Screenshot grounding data
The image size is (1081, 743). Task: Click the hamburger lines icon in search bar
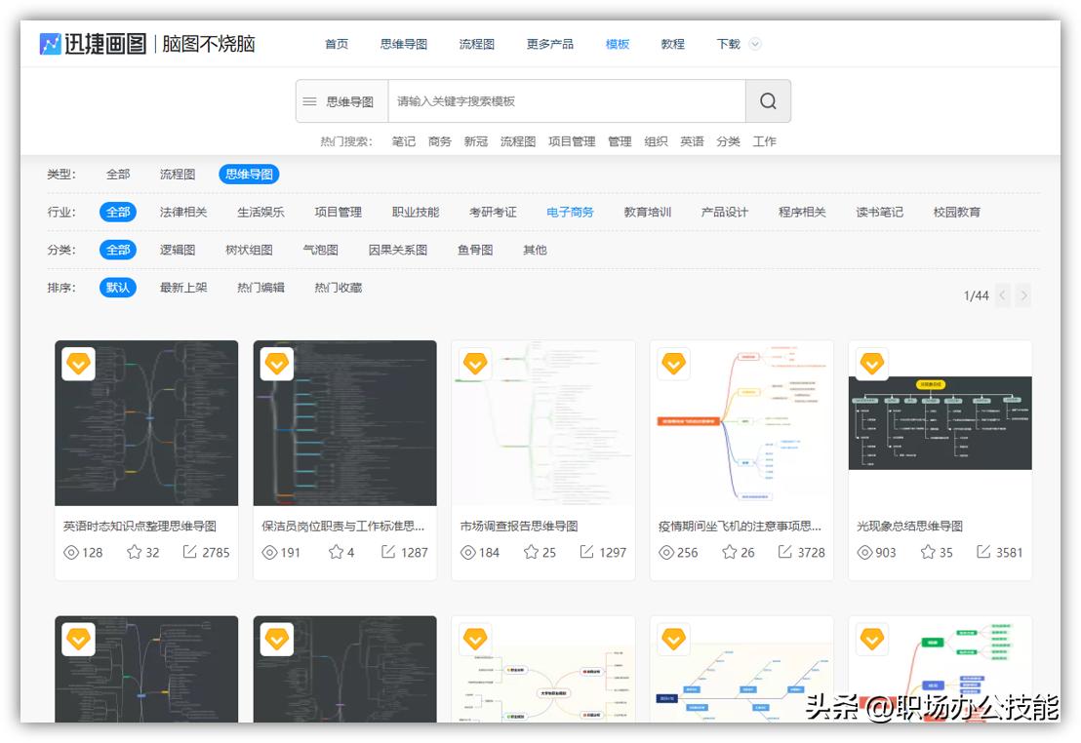click(308, 100)
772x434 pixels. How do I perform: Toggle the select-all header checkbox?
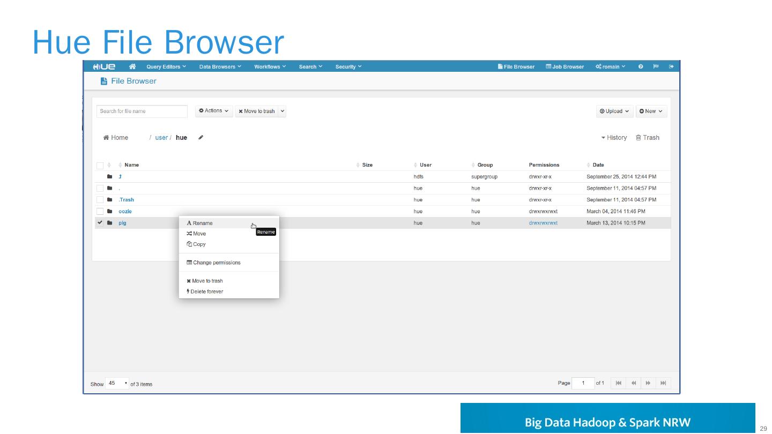(100, 165)
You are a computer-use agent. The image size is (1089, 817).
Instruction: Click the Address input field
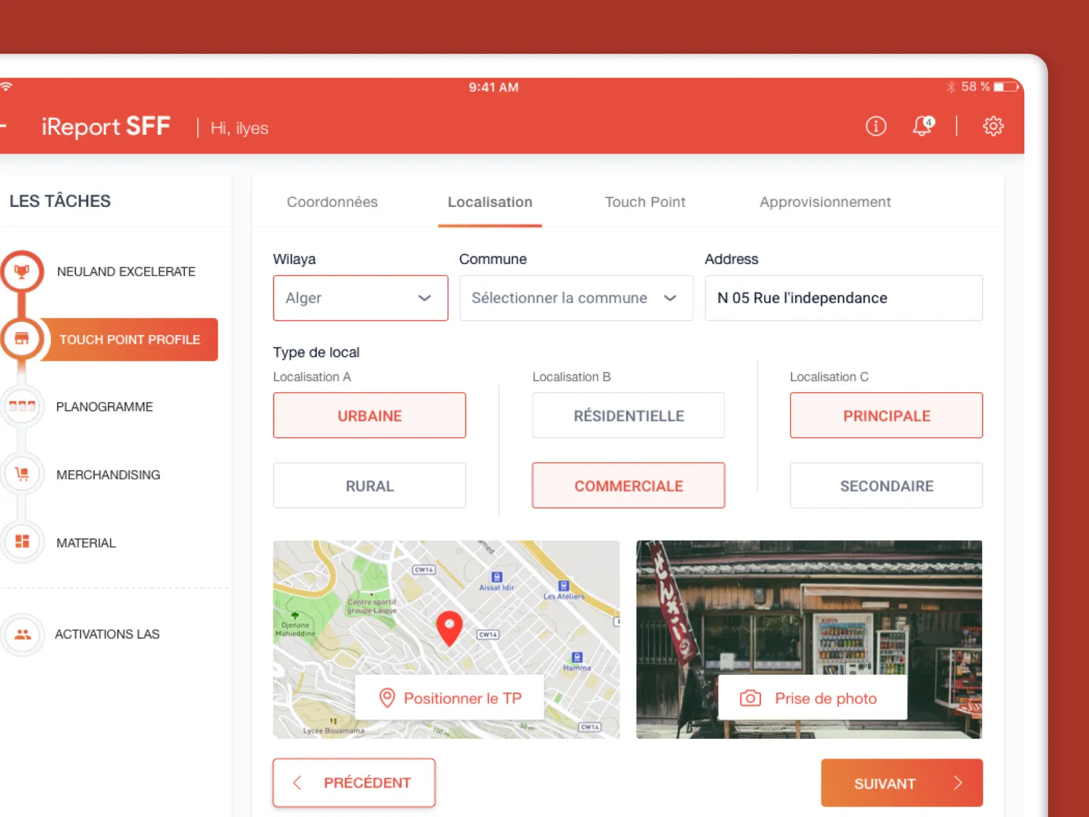[843, 298]
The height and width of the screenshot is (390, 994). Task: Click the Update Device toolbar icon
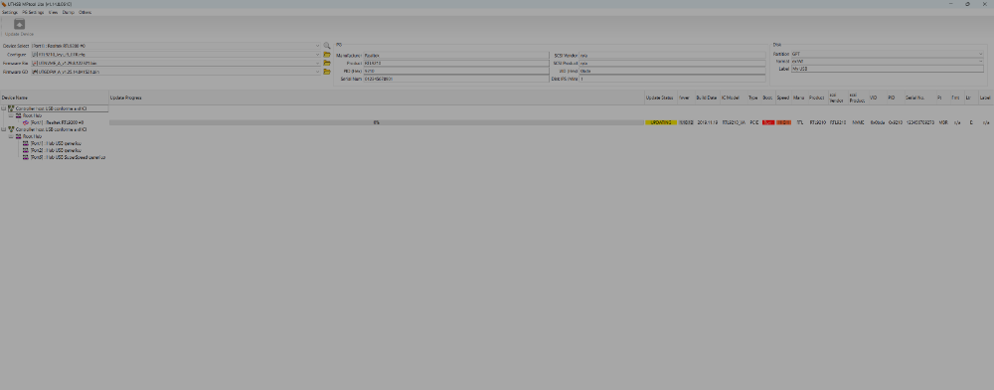[19, 24]
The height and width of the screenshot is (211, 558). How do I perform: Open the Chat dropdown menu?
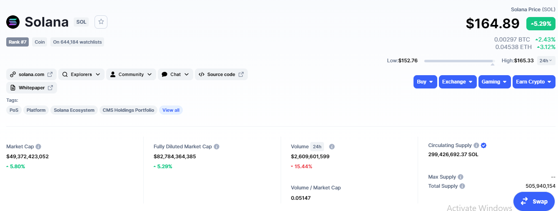175,74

▶ [Problem description] Only the lines from where the data begins to the line with "You are a computer-use", both of them included, should be reproduced word for word; no pictures.

▶ [Answer space]
The image size is (1081, 743). Task: Click the hamburger lines icon in search bar
click(308, 100)
772x434 pixels. How do I perform: Toggle the select-all header checkbox?
(100, 165)
You are a computer-use agent. The image size is (1089, 817).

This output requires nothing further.